*Task 1*.
Could you echo, word for word, the part of the article on the court order restoring MTA anti-terrorism funds starting with "State Attorney General" and going on through "as Congress intended."?
*Task 2*.
Can you proceed with the article on the court order restoring MTA anti-terrorism funds, picking up after its final sentence?

*Text passage*.
►
A federal judge in New York on Thursday ordered the Trump administration to provide tens of millions of dollars to the MTA to protect against terrorist attacks, funding that had been denied based on the city’s sanctuary protections for undocumented immigrants.
Manhattan Federal Judge Lewis Kaplan issued a final judgment on the matter in a 28-page order that began with a solemn reference to the 9/11 terrorist attacks.
“On September 11, 2001, blocks away from this courthouse, nearly 3,000 people lost their lives in a devastating terrorist attack that destroyed the World Trade Center. In the decades since, New York City has remained a prime target for terrorist attacks,” Kaplan wrote. “Among the City’s foremost targets are its bridges, tunnels, and subway and commuter rail systems. The subways alone have been the subject of at least eight terrorist plots since.”
State Attorney General Tish James’s office asked the courts to require FEMA, a component of the Department of Homeland Security, to grant New York $33.8 million for anti-terrorism protections through its Transit Security Grant Program and not give it to other, less at-risk applicants, upon learning the Trump administration was going to cut the funding on Sept. 30, the eve of the new federal fiscal year.
FEMA cut the funding because New York City’s sanctuary protections for undocumented immigrants do not align with the Trump administration’s hardline policies on immigration. The decision was not based on the likelihood of the city facing another terrorist attack, as Congress intended.
“Here, Congress did not authorize the DHS Secretary to fix immigration-related terms or conditions on the disbursement of TSGP funds. To the contrary, Congress prohibited DHS from imposing such terms by requiring the selection of grant recipients to be ‘based solely on risk,’” Kaplan wrote Thursday.
◄
*Given entries*.
►
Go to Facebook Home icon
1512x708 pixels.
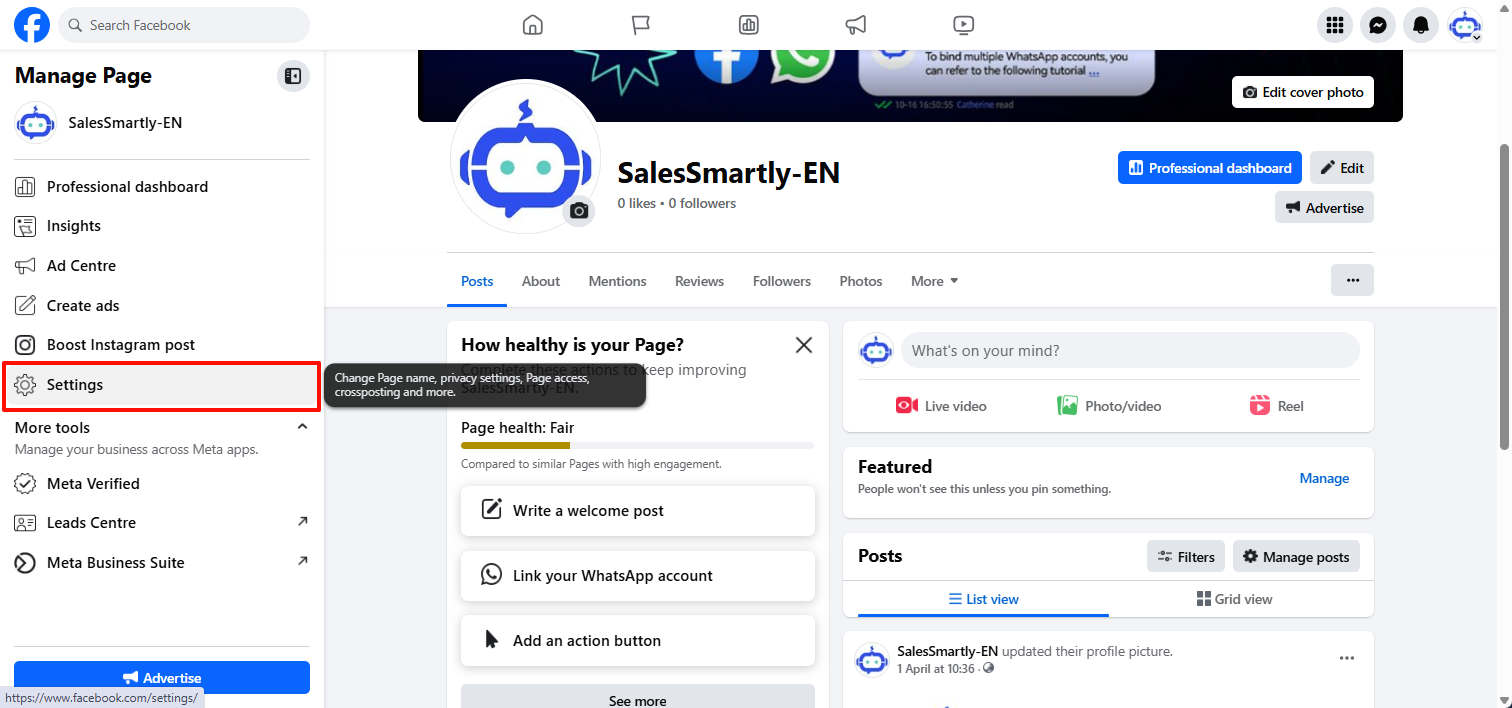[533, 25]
◄
►
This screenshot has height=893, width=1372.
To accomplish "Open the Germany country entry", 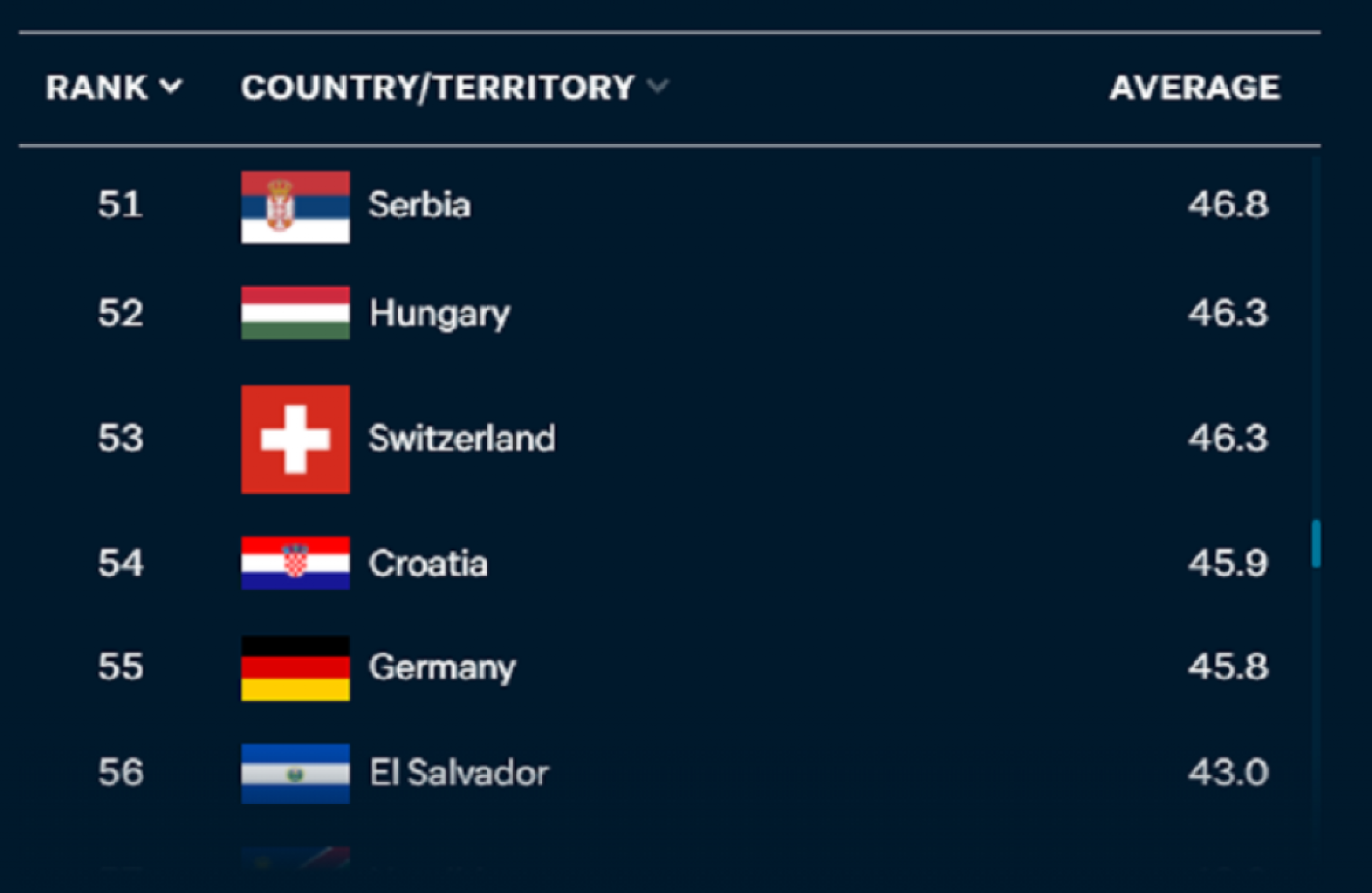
◄
*Expected output 1*.
State Attorney General Tish James’s office asked the courts to require FEMA, a component of the Department of Homeland Security, to grant New York $33.8 million for anti-terrorism protections through its Transit Security Grant Program and not give it to other, less at-risk applicants, upon learning the Trump administration was going to cut the funding on Sept. 30, the eve of the new federal fiscal year.
FEMA cut the funding because New York City’s sanctuary protections for undocumented immigrants do not align with the Trump administration’s hardline policies on immigration. The decision was not based on the likelihood of the city facing another terrorist attack, as Congress intended.

*Expected output 2*.
Lawyers for the federal government had argued that the money at issue had lapsed by the time the AG’s office sought the court’s intervention and had already been fully obligated to other recipients, that there was no evidence the decision-making behind withholding the funds was arbitrary and capricious, or that the cuts would cause irreparable harm.
Since the TSG program was established in the years following the September 11 terrorist attacks, the MTA has received millions of dollars annually to protect its transportation infrastructure from terrorist attacks, including with technologies that can detect weapons of mass destruction.
NYPD Commissioner Jessica Tisch last week called the decision a “profound mistake”. She said the money had also funded canine units trained to detect explosive, chemical, or radiological threats in subway stations and tunnels, the employment of undercover officers and heavy weapons teams, and the implementation of broad surveillance systems. Gov. Hochul said the supposedly law-and-order-focused Trump administration was “defunding the police.”
Spokespeople for James’s office and DHS did not immediately respond to requests seeking comment.
This developing story will be updated.